When I lived in the South, antisemitism was a norm of daily life—it was built into the culture. Coming from a predominantly Catholic area, it was my reality to exist in a society that seemed to feel not only that my culture shouldn’t exist but that I would burn in hell for following my faith and embracing my identity. I remember in fourth grade, at the town’s holiday parade (read: Christmas parade) one of my peers handed me a pamphlet which described Judaism as a “perversion” and Christianity as “the only truth.” I remember being the only Jewish student in every one of my classes until I attended high school. I remember being made to feel ashamed of who I was, and being embarrassed just for being Jewish.
This is what led me to Brown. The promise of an accepting North and liberal atmosphere led me to believe that I would be free of judgment for who I was. And it was like that for a while; there was a certain illusion of acceptance. Unfortunately, though, that is all it was—an illusion. An illusion that came crashing down following October 7th. Dozens of student groups have signed onto a statement describing what happened on October 7th as “resistance.” They have wholly blamed Israel for the attack, removing any and all moral agency from the terrorists who perpetrated it. October 7th, an attack that saw over 1,100 innocent people dead in the streets of Israel, the desert sand, their cars, or in their own homes. That saw Israeli women raped.
Student groups have praised the Houthis, an Islamist rebel group in Yemen, as they chanted “Yemen, Yemen, make us proud—turn another ship around!” The Houthis, a group that has in its slogan “curse upon the Jews.” They have more recently chanted for intifada. Intifadas, periods of time which saw innocent Jews killed on the bus, at the Seder table, or in a pizza shop.

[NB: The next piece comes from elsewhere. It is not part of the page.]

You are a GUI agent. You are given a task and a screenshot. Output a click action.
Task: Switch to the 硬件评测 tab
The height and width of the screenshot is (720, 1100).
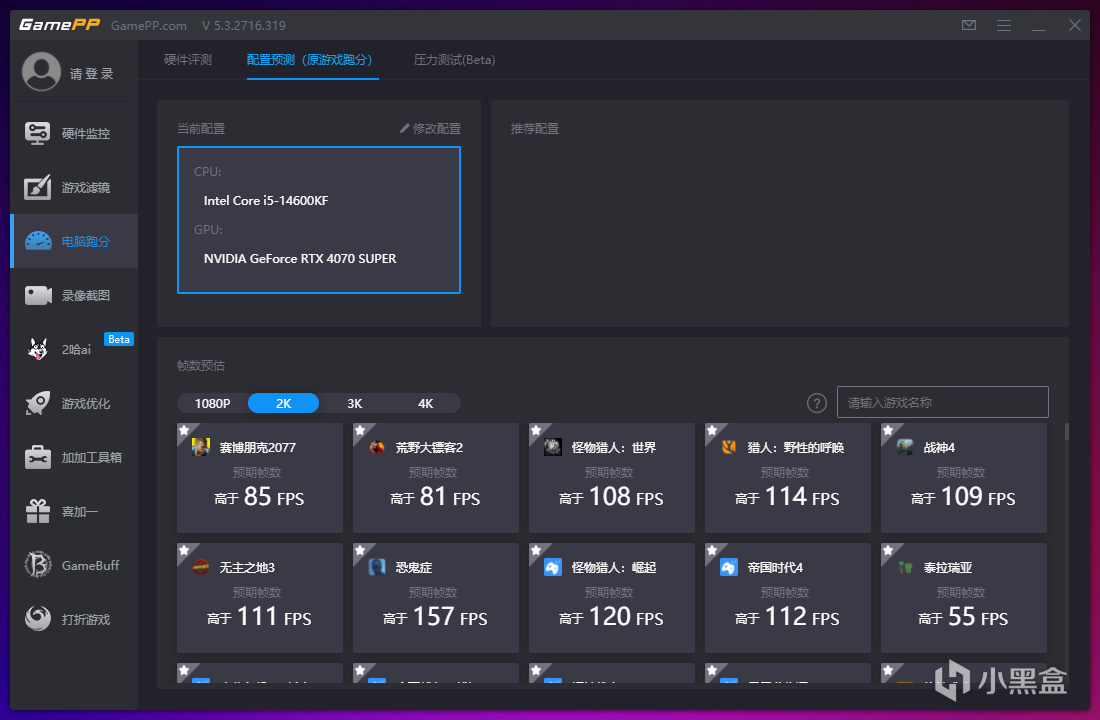click(188, 60)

Never before have I felt so unsafe in my Jewish identity. Not in the South, not in a church, not anywhere. Here is the thing: when someone tells me I’ll go to hell for being Jewish, that is not real. I know it’s a fairy tale, and I know the hell they’re speaking of does not exist. However, when you praise Jewish death as it happens, that is real, tangible. Actual people died, and no amount of intellectualizing can remove us from that reality.
But G-d forbid a Jew on campus tries to call out this simple reality: the reality that dozens of prominent clubs on campus have glorified our death as “resistance.” When we do, we are told we are weaponizing antisemitism, that it is criticism of Israel and Zionism—not hatred toward Jews. Shockingly, we are even sometimes told this from fellow Jews. But I have heard this before. When confronting my Christian peers, they tell me they hate the sin not the sinner. They tell me they’ll pray for me, because they still love me. At least these people have some level of plausible deniability, but it is a joke to say the same for the “well-meaning” leftists who glorify the violence of Hamas. How could you love me, and my people, while actively romanticizing our violent end?
Since initially writing this article, an encampment had been set up on the main green to protest the war against Hamas and call for a ceasefire. It is a valiant cause, and a worthy end goal. I myself would like to see an end to the violence and bloodshed. I dream of days where Palestinians and Israelis can live side by side, in peace. However, this cannot come through the destruction of Israel. It cannot come without a release of the hostages. These are the facts. Yet there was no mention of the hostages at the encampment. In the artwork sprawling across the grass, there existed the map of Israel-Palestine with the Palestinian flag painted within it—artwork that seems to symbolize the destruction of the world’s only Jewish state. How can I align myself with these values? In a world in which states don’t peacefully disappear, these are not calls for peace—they are the calls of a warmonger. At Columbia we have seen Jewish students intimidated and harassed on the mere suspicion they may be a “Zionist” (read: a bad Jew). The existence of Brown’s encampment not only was inspired by, but is in solidarity with Columbia’s protest. Despite this, there has yet to be condemnation from the Brown Divest Coalition. This silence speaks volumes. It speaks volumes because without condemnation, there is a tacit endorsement. The reality is while many (even the vast majority) in the pro-Palestinian movement may have good intentions, may genuinely care about the conditions of Palestine and the Palestinian right to self-determination, the movement itself has been hijacked as a means for Jew-hatred.
As Jews, we are yelling into a void trying to fight this perverse trend of antisemitism. But because there is a small minority of Jews who disagree, students on campus listen to them since it is more comfortable than confronting the reality of Jew-hatred. When Jonathan Greenblatt comes to speak on campus, they decide to listen to the Jews who walked out instead of those who stayed: Why? Would these students feel so comfortable tokenizing a member of any other minority group in the same way they tokenize Jewish people? We are screaming for this campus to wake up, and it is due time people take the energy they would put toward gaslighting us into actually listening to what we have to say.